Smeared spectral densities from lattice correlators

GNU General Public License v3.0

3 stars 0 forks source link

Reproducibly ergodic random seeds #43

Closed edbennett closed 3 months ago

edbennett commented 6 months ago

random.seed(1994) is definitely reproducible, but will introduce correlations between otherwise independent analyses, and if applied to parallel code may introduce spurious statistics. This should be adjusted to still be reproducible, but also be more ergodic.

nickforce989 commented 5 months ago

@LupoA, @edbennett, we might have a conversation about this at some point, as it is a release blocker?

edbennett commented 5 months ago

Yes; shall we wait until we're all in adjacent time zones?

nickforce989 commented 5 months ago

Fair enough, so @LupoA, next week would you be available?
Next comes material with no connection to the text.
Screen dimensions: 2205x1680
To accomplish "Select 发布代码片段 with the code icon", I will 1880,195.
Both me and Ed are going to be back from the beginning of next week (@edbennett, correct me if I am wrong, please).

LupoA commented 5 months ago

Yes we can meet when you are back. An idea could be to use the Friday slot but I'm open for other choices

LupoA commented 5 months ago

sha256([datapath, prec, tmax, sigma, ...]) -> some number -> seed

nickforce989 commented 5 months ago

I made an attempt to solve this issue and pushed it.
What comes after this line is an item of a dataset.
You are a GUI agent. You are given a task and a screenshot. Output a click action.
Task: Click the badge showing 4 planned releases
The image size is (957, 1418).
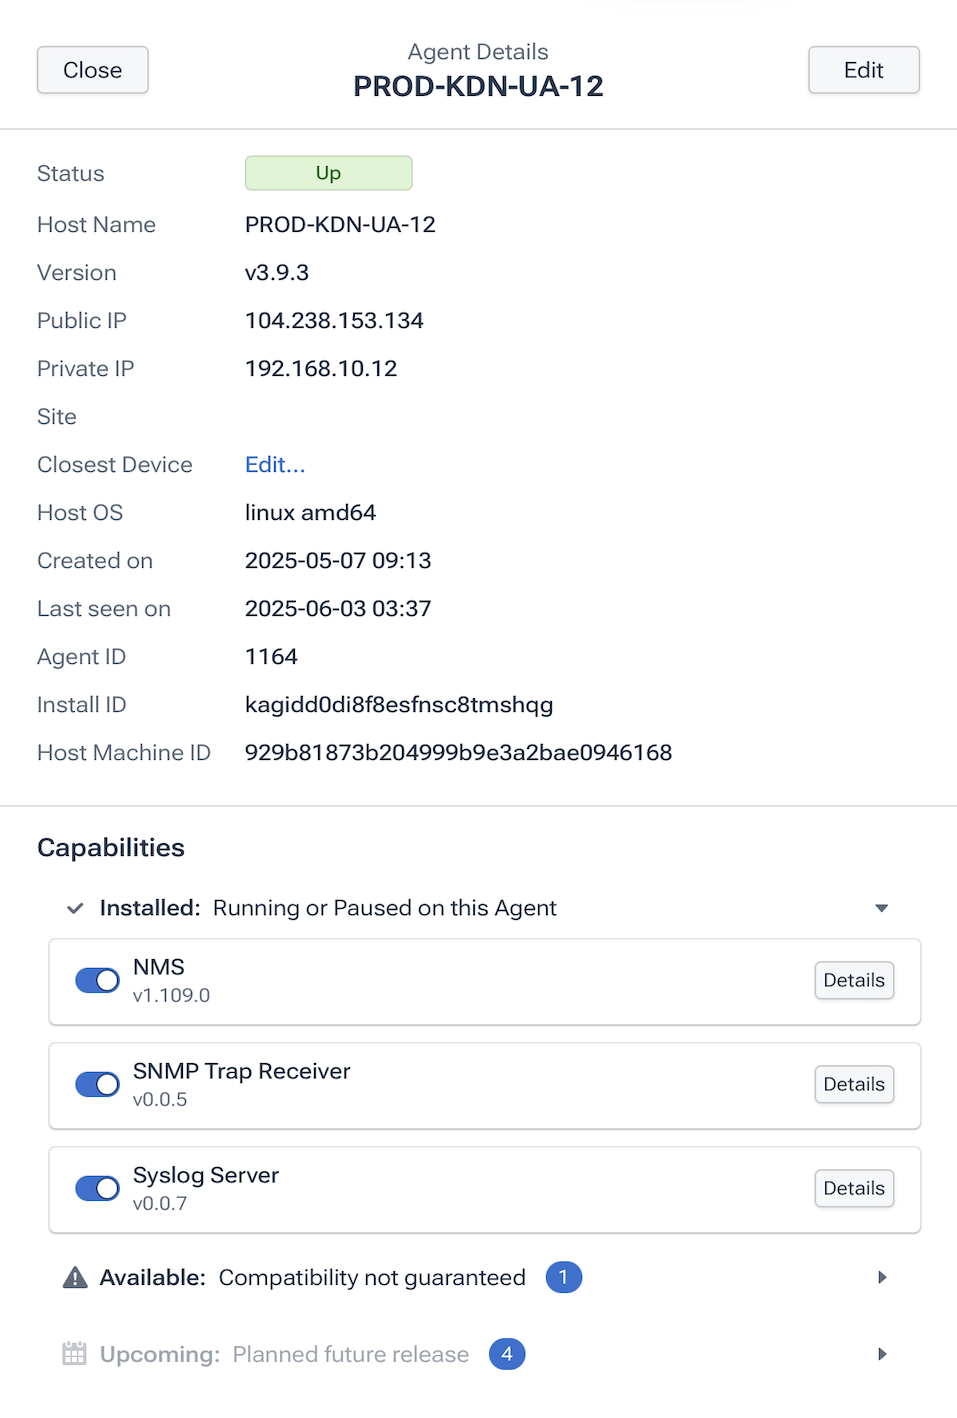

nickforce989 commented 5 months ago

I have also added a test showing that changing parameters the seed is different, and resetting them to be the same, it is reproducible.
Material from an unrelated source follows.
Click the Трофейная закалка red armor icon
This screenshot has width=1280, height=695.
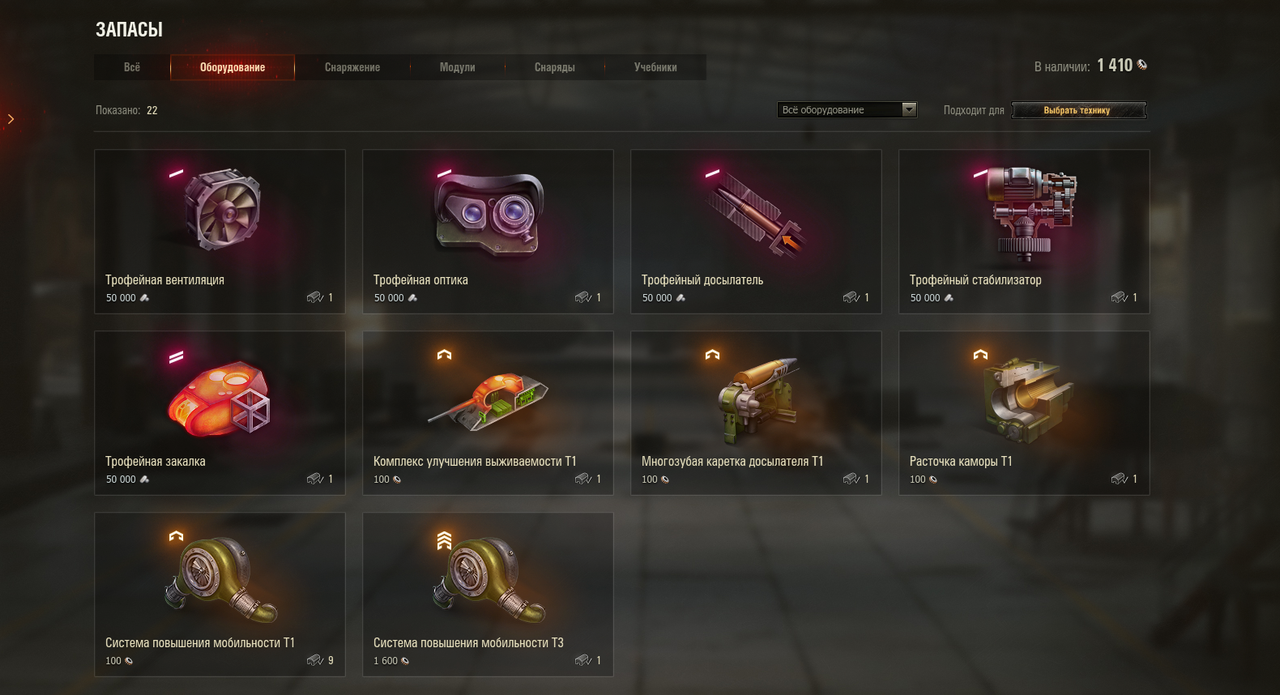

LupoA commented 5 months ago

as a check, we can do a histogram of the integers picked by the bootstrap and check they follow a uniform distribution. It is probably an overkill and I am fine with the issue to be closed regardless

LupoA commented 4 months ago

In `

seed = generate_seed(par)

random.seed(seed)

np.random.seed(random.randint(0, 2 ** (32) - 1))`

Would it make sense having the last two lines to be moved inside generate_seed? which could be then called initialise_rng or something like that

edbennett commented 4 months ago

Generating a seed is a separate concern from using it to seed a generator; it arguably makes sense to have a utility function to seed the generator, but how the seed is generated should be separate. (Whether initialise_rng() calls generate_seed(), or takes the seed as an argument, I have no strong opinion on.)